▶ **Assignment**: When the word "computer" appears in a line of the data below, list that line.

═════ Data provided

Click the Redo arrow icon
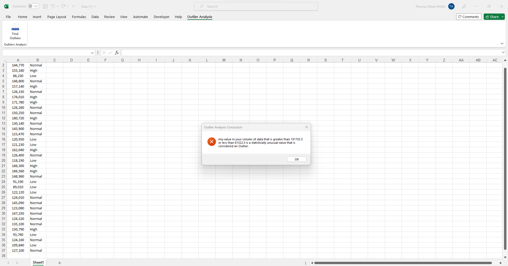This screenshot has height=266, width=508. click(63, 6)
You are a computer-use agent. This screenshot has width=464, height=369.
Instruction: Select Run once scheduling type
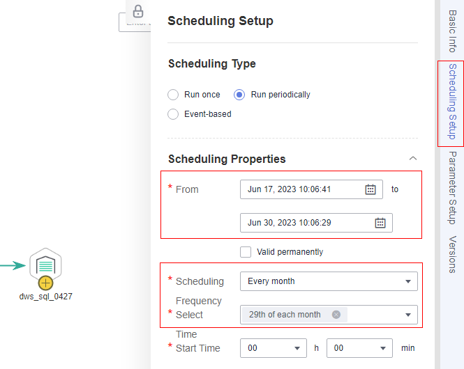click(174, 95)
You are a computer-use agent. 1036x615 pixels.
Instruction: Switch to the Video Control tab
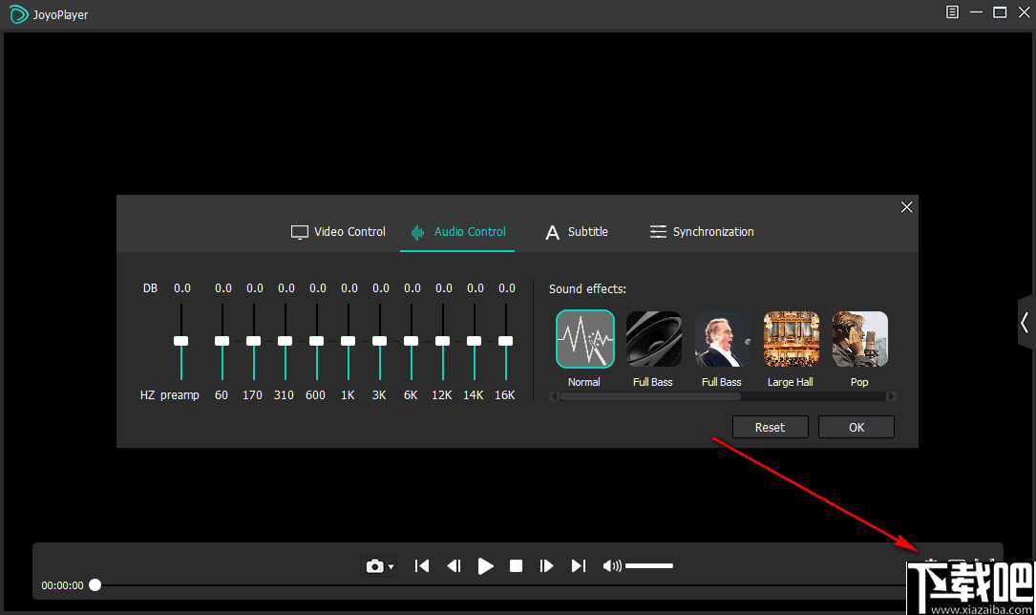338,231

══════════

▶ **Response area**:
You are a computer-use agent. This screenshot has width=464, height=369.
You are a computer-use agent. 1036x615 pixels.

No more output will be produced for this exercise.